No. No todo está permitido. A pesar de la antigua creencia tan arraigada en algunas culturas que dan por sentada la existencia de ciertos ámbitos del actuar humano en los que todo vale, bien sea -en lo que trata este artículo- por el extravío a que da lugar la apasionada vivencia íntima o por la necesidad resultante de asegurar a cualquier precio la supervivencia colectiva amenazada, el amor y la guerra no pueden escapar a las exigencias de lo razonable, y fundado en ello, al escrutinio que impone el Derecho a sus destinatarios en las sociedades actuales.

Los intentos de justificar la impunidad del proceder agresivo de amantes y guerreros en ambos ámbitos del acontecer humano han recuperado ingeniosas fórmulas verbales a través de las cuales se ha procurado, interesadamente, hallar vías de escape favorecedoras de la violencia irrestricta.

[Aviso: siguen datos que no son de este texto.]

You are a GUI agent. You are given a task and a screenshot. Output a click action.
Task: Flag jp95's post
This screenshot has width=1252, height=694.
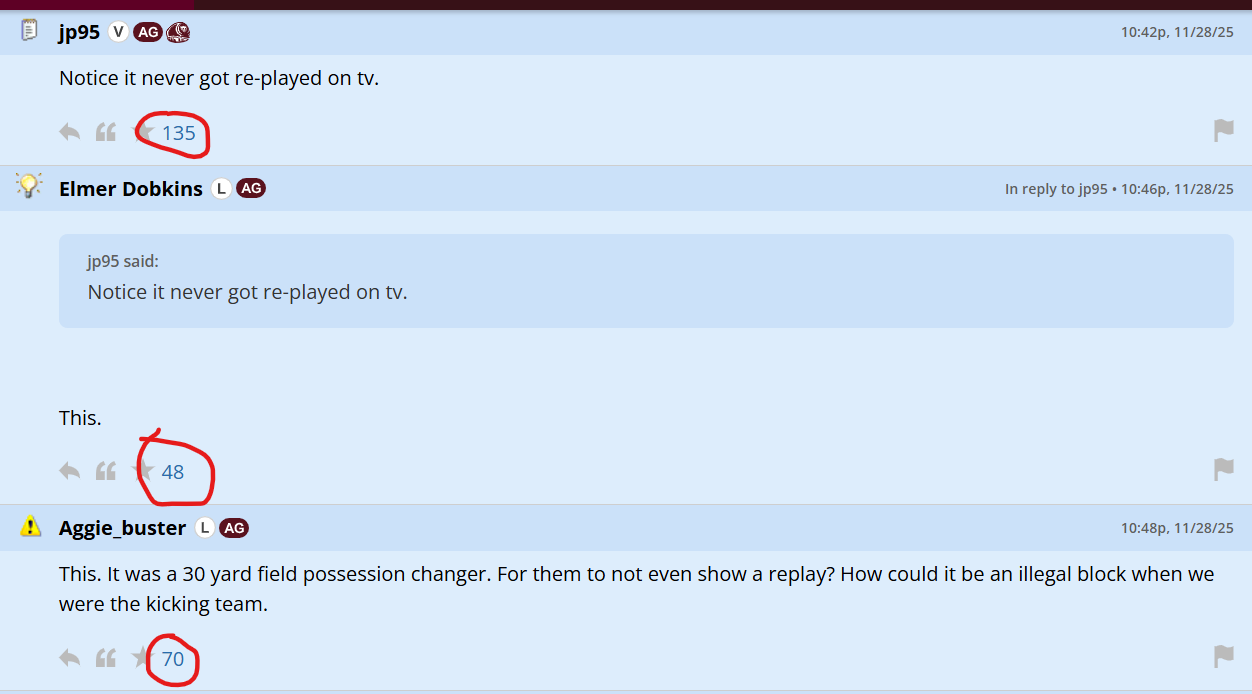pos(1223,131)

Tratándose de la guerra, hace más de dos mil años el estoico Cicerón proclamaba en son de queja en las “Filípicas”: “Inter armas silent leges”, las leyes enmudecen cuando la conflagración estalla. La constatación fáctica que contiene esta sentencia, y que no ha dejado de reactualizarse hasta nuestros días, pone en evidencia lo fácil que resulta prescindir de límites para quienes detentan el poder durante enfrentamientos guiados por el afán de destrucción, que al no respetar a nadie ni nada se cobran vidas humanas y bienes convertidos en botín. La fórmula no es, sin embargo, una permisión de conductas que la ética y el Derecho hayan autorizado siempre a lo largo de la historia ni en la actualidad.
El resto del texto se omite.